What you are asked to do
Write all of the entries out again exactly, but not the images.
*** Block opens ***
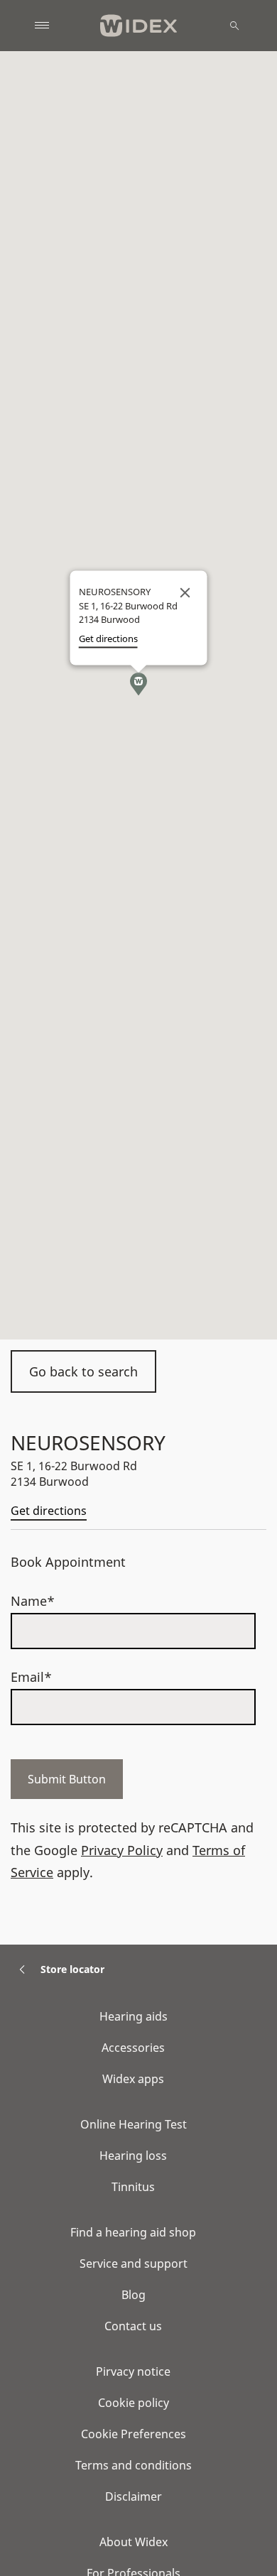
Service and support (134, 2263)
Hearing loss (133, 2155)
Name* (33, 1600)
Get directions (49, 1510)
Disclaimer (133, 2496)
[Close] (185, 592)
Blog (133, 2295)
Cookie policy (133, 2403)
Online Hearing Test (133, 2124)
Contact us (133, 2326)
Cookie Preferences (133, 2434)
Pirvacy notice (133, 2371)
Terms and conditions (133, 2465)
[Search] (234, 25)
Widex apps (133, 2079)
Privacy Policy (122, 1850)
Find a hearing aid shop (133, 2232)
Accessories (133, 2047)
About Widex (133, 2542)
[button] (138, 684)
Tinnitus (133, 2187)
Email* (31, 1676)
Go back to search (83, 1371)
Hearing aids (133, 2016)
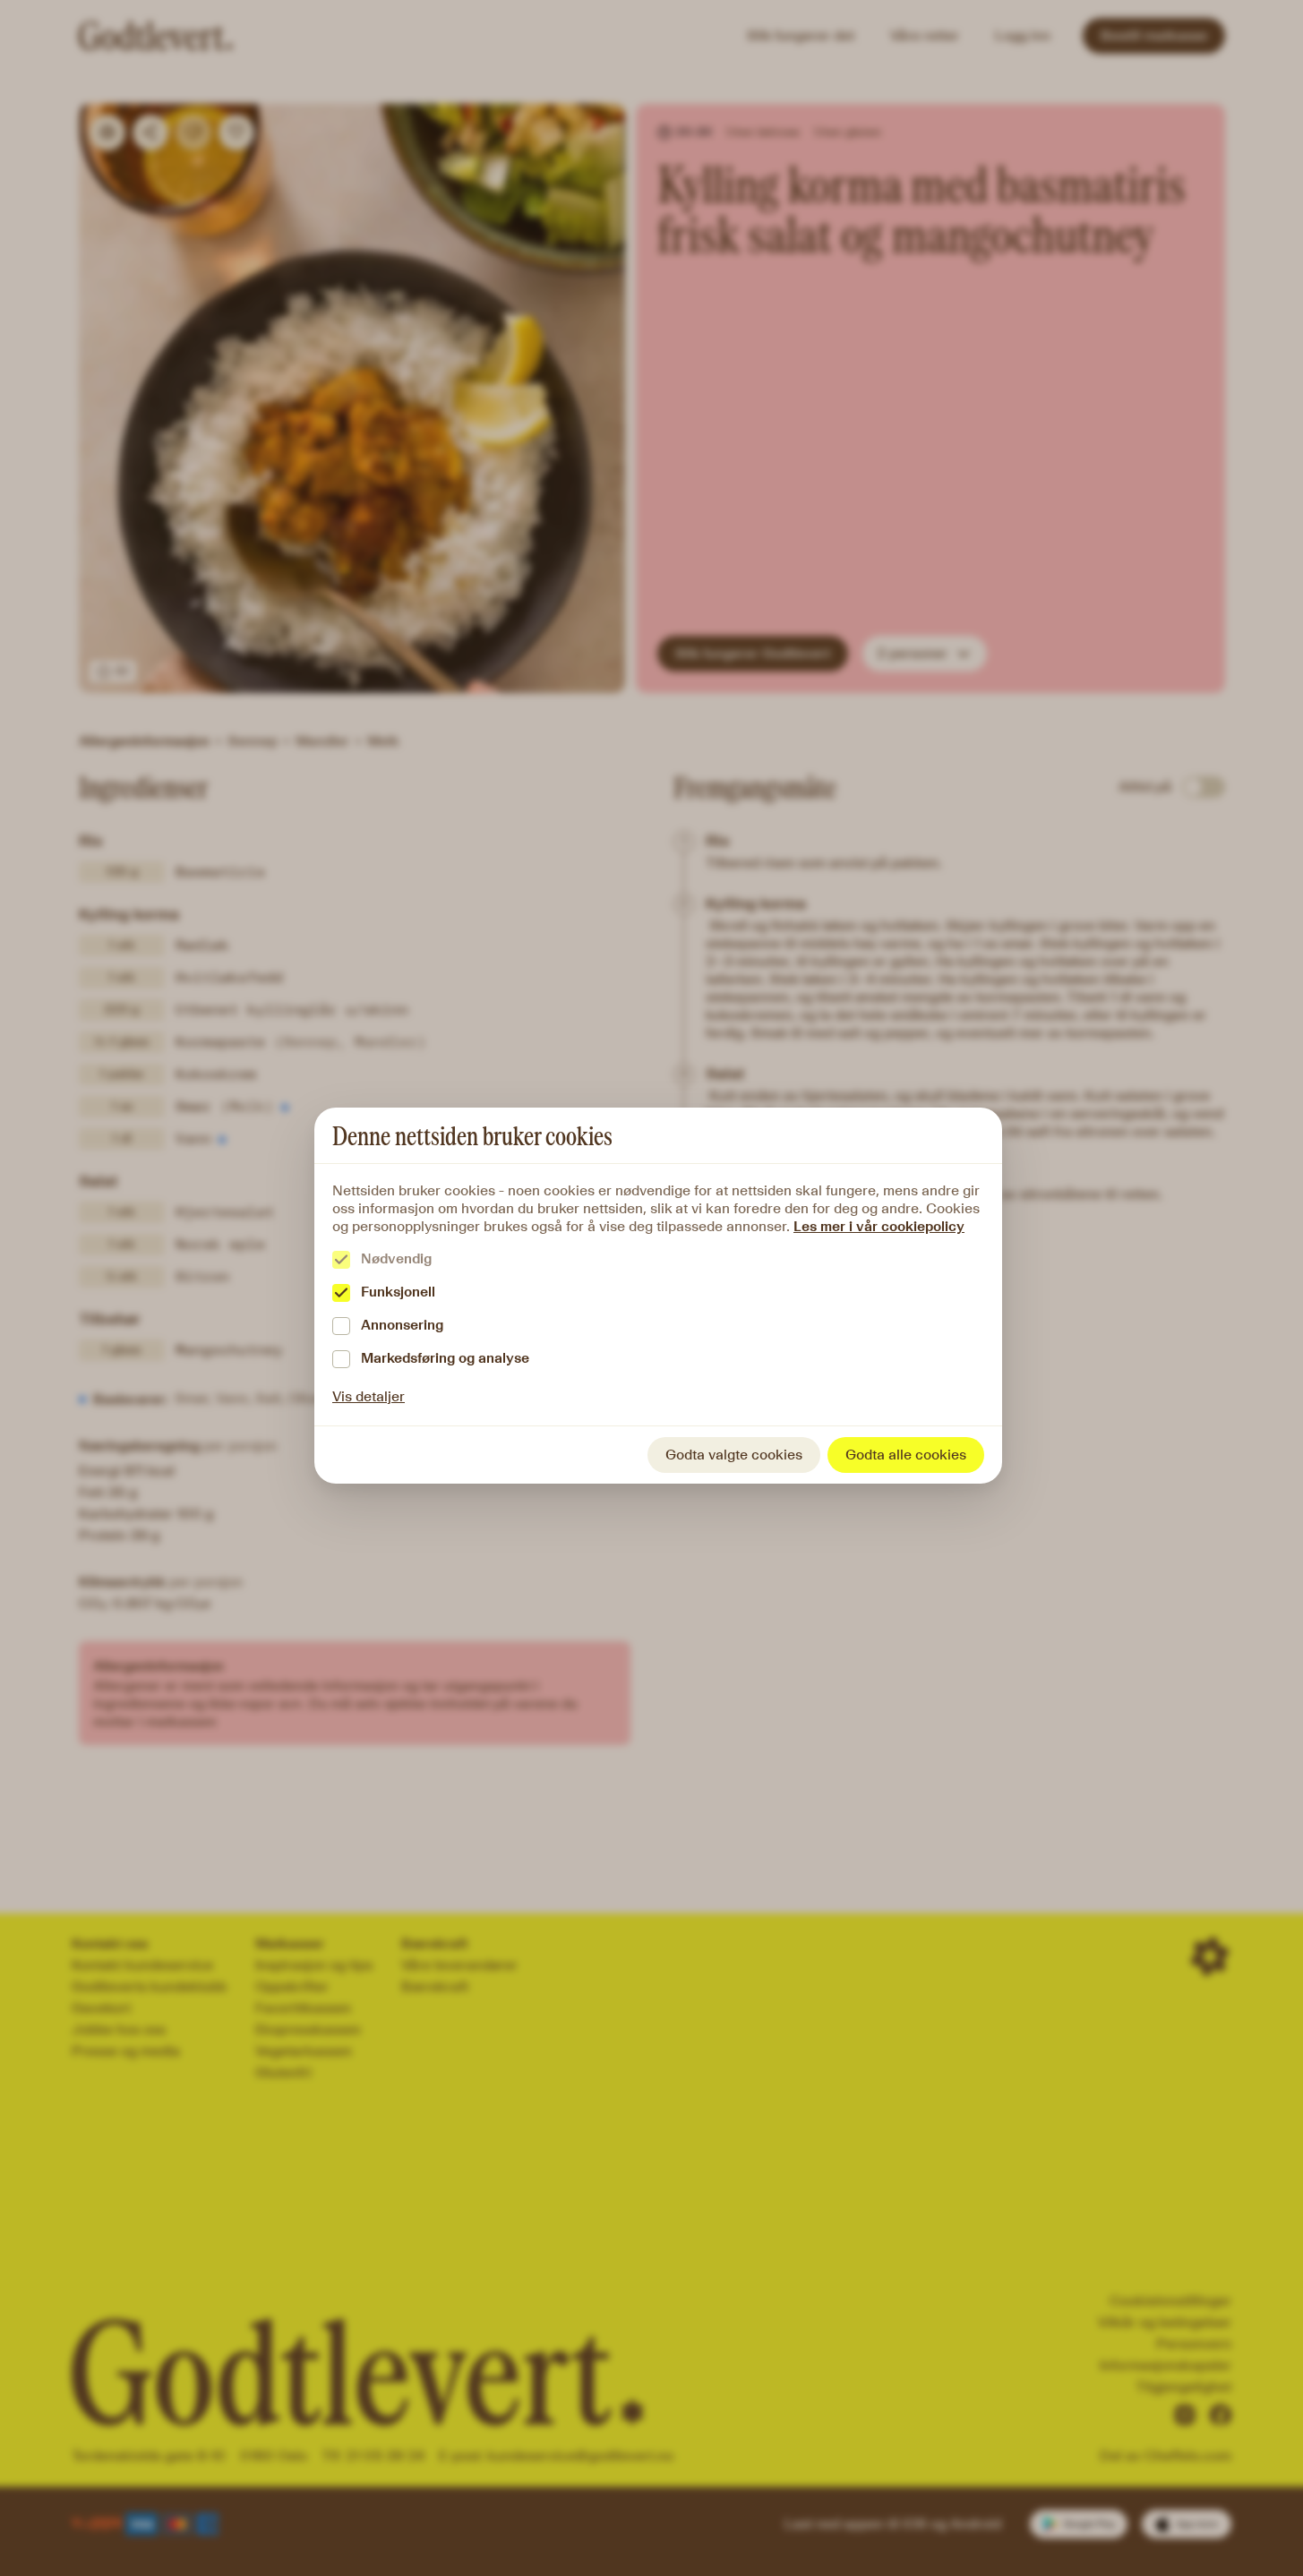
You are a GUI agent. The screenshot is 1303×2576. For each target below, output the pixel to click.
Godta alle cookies (905, 1454)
*** Block closes ***
Output below
Service and support (134, 2263)
Hearing loss (133, 2155)
Name* (33, 1600)
Get directions (49, 1510)
Disclaimer (133, 2496)
[Close] (185, 592)
Blog (133, 2295)
Cookie policy (133, 2403)
Online Hearing Test (133, 2124)
Contact us (133, 2326)
Cookie Preferences (133, 2434)
Pirvacy notice (133, 2371)
Terms and conditions (133, 2465)
[Search] (234, 25)
Widex apps (133, 2079)
Privacy Policy (122, 1850)
Find a hearing aid shop (133, 2232)
Accessories (133, 2047)
About Widex (133, 2542)
[button] (138, 684)
Tinnitus (133, 2187)
Email* (31, 1676)
Go back to search (83, 1371)
Hearing aids (133, 2016)
You are a GUI agent. The screenshot is 1303×2576. For each target below, output the pixel to click.
Godta alle cookies (905, 1454)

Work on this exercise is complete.